◆ SOURCE MATERIAL:
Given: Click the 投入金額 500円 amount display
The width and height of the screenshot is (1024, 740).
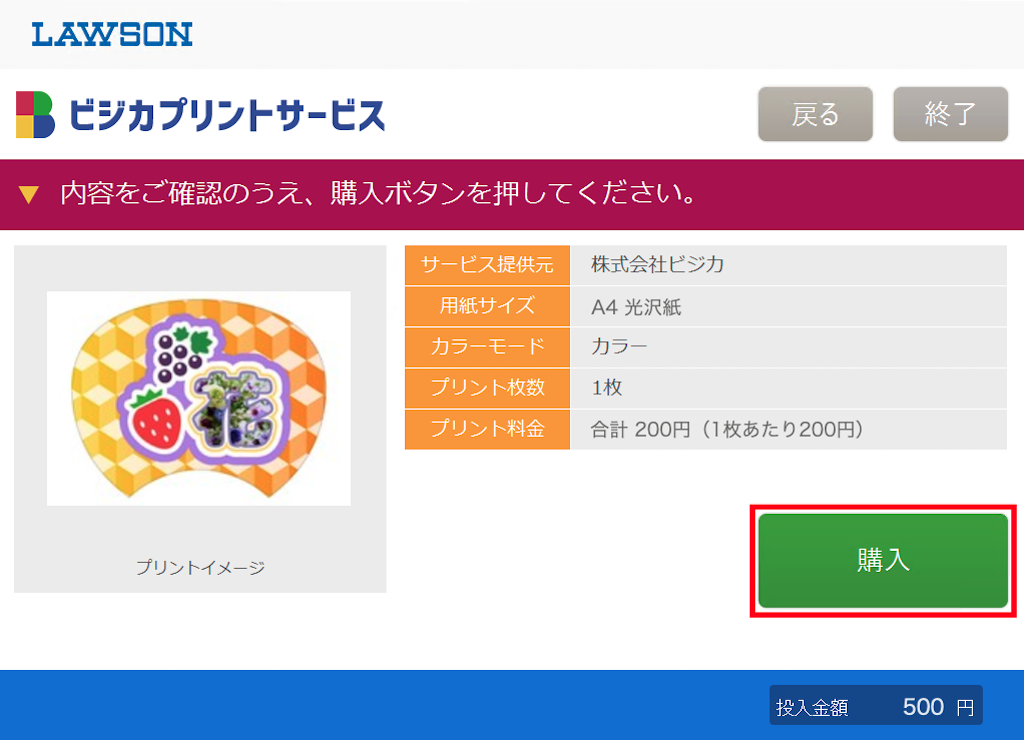Looking at the screenshot, I should (x=875, y=706).
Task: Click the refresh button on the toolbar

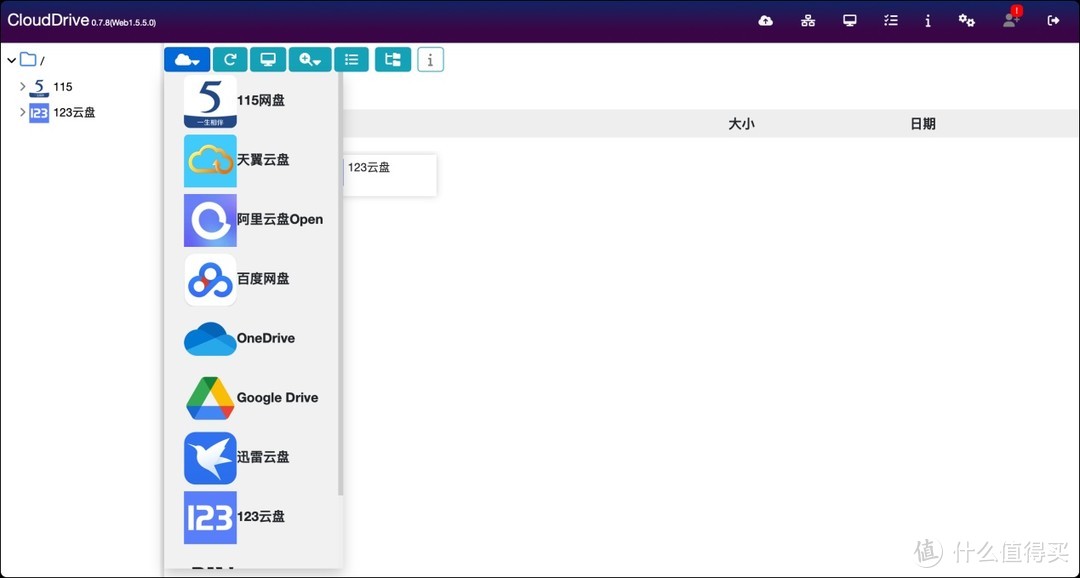Action: pos(229,59)
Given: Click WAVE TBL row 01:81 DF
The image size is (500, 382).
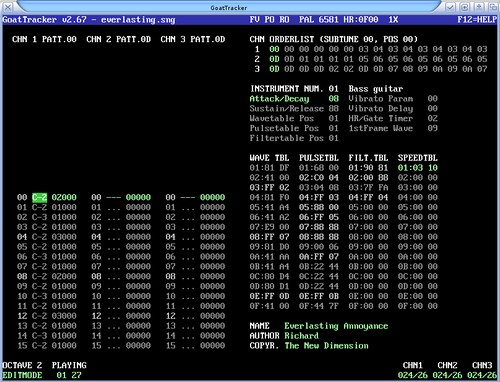Looking at the screenshot, I should (x=269, y=168).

◆ EXERCISE REQUIREMENTS: Restate word for word the lines from the one containing "Task: Click the refresh button on the toolbar" through the end of the material above, both included, and nothing besides; drop the pictures.

◆ OUTPUT BELOW:
Task: Click the refresh button on the toolbar

Action: pos(229,59)
Given: Click WAVE TBL row 01:81 DF
The image size is (500, 382).
Looking at the screenshot, I should (x=269, y=168).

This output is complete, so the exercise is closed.